Menschen mit Bulimie, meist sind Frauen betroffen, sind wahre Meisterinnen darin, ihr Problem vor anderen zu verbergen. Man sieht es den Betroffenen nicht an, da sie in der Regel Normalgewicht haben. Und keine stopft sich vor anderen gnadenlos voll und sagt dann „ich geh mal kurz kotzen, bin gleich wieder da.“

Man könnte es eventuell erkennen, wenn man die Betroffene direkt nach dem Brechen sieht, weil durch das Rauspressen der Unmengen an Essen die Ohrspeicheldrüsen anschwellen, was aussieht, als hätte man Hamsterbäckchen (unter den Ohren). Dazu muss man in der Nähe sein und wissen, auf was achten. Passiert so gut wie nie, vor allem, wenn man keinen Verdacht hat.

- _DATENBLOCK_:
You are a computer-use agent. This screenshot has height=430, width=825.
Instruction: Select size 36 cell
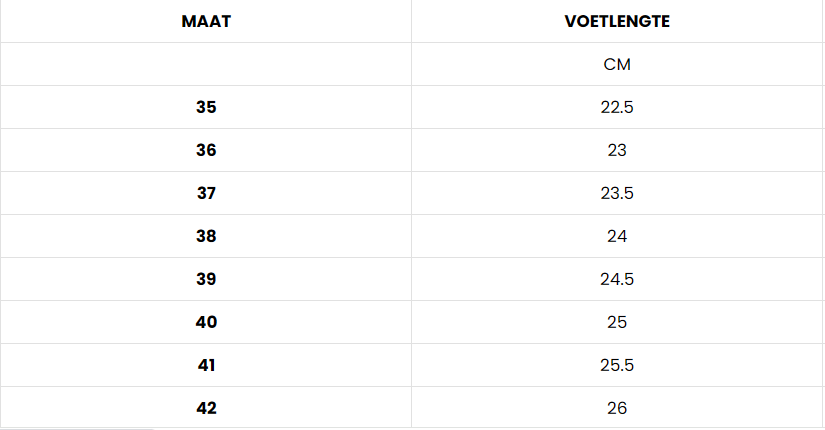click(x=206, y=150)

- _AUFGABE 1_:
Beantworte zum Text über Bulimie die folgenden Fragen:
(a) Wer ist laut dem Text meist von Bulimie betroffen?
(b) Weshalb sieht man den Betroffenen ihr Problem in der Regel nicht an?
(c) Welche Drüsen schwellen durch das Herauspressen des Essens an?
- _AUFGABE 2_: Gib den Text über Bulimie von „Menschen mit Bulimie, meist“ bis hinunter zu „keinen Verdacht hat.“ wieder und setze dabei „Durchschnittsgewicht“ an die Stelle von „Normalgewicht“.
- _AUFGABE 3_: Setze den Text über Bulimie nach seinem letzten Satz fort.

- _AUSGABE 1_:
(a) Meist sind Frauen betroffen.
(b) Sie haben in der Regel Normalgewicht.
(c) Die Ohrspeicheldrüsen schwellen an.

- _AUSGABE 2_:
Menschen mit Bulimie, meist sind Frauen betroffen, sind wahre Meisterinnen darin, ihr Problem vor anderen zu verbergen. Man sieht es den Betroffenen nicht an, da sie in der Regel Durchschnittsgewicht haben. Und keine stopft sich vor anderen gnadenlos voll und sagt dann „ich geh mal kurz kotzen, bin gleich wieder da.“

Man könnte es eventuell erkennen, wenn man die Betroffene direkt nach dem Brechen sieht, weil durch das Rauspressen der Unmengen an Essen die Ohrspeicheldrüsen anschwellen, was aussieht, als hätte man Hamsterbäckchen (unter den Ohren). Dazu muss man in der Nähe sein und wissen, auf was achten. Passiert so gut wie nie, vor allem, wenn man keinen Verdacht hat.

- _AUSGABE 3_:
Scham spielt eine zentrale Rolle, die Bulimie zu verheimlichen. Oftmals sind es meiner Praxiserfahrung nach Powerfrauen, Perfektionistinnen und Macherinnen, die diese Essstörung haben. Für sie ist es unendlich schwerer, so etwas zuzugeben als für andere Persönlichkeiten. Das ist wie eine riesengrosse Blockade, die verhindert, sich jemandem anzuvertrauen.

Eine meiner Klientinnen war verzweifelt, weil sie ihre neue Beziehung aufs Spiel setze: Abends, wenn sie merkte, dass eine Essattacke kam, schickte sie ihren Freund ganz schnell unter einem Vorwand heim oder wenn sie bei ihm war, haute sie schnell ab. Er dachte mit der Zeit, sie wolle ihn verarschen, dennoch brachte sie es nicht fertig, ihm die Wahrheit zu sagen.

Andere haben sich geoutet und lügen ihr Umfeld mit der Zeit an und behaupten, sie hätten keine Bulimie mehr, weil sie sich schämen, dass sie sie nicht loswerden 😔

Ich wohnte vor vielen Jahren mit einem Mann zusammen, der nicht mitbekommen hatte, dass ich täglich Fress-Kotzattacken hatte. Nicht weil er ein gefühlloser Klotz war, sondern ich besonders gut im heimlich machen. Nicht mal mein engstes Umfeld hat es mitbekommen, was 20 lange Jahre mit mir los war.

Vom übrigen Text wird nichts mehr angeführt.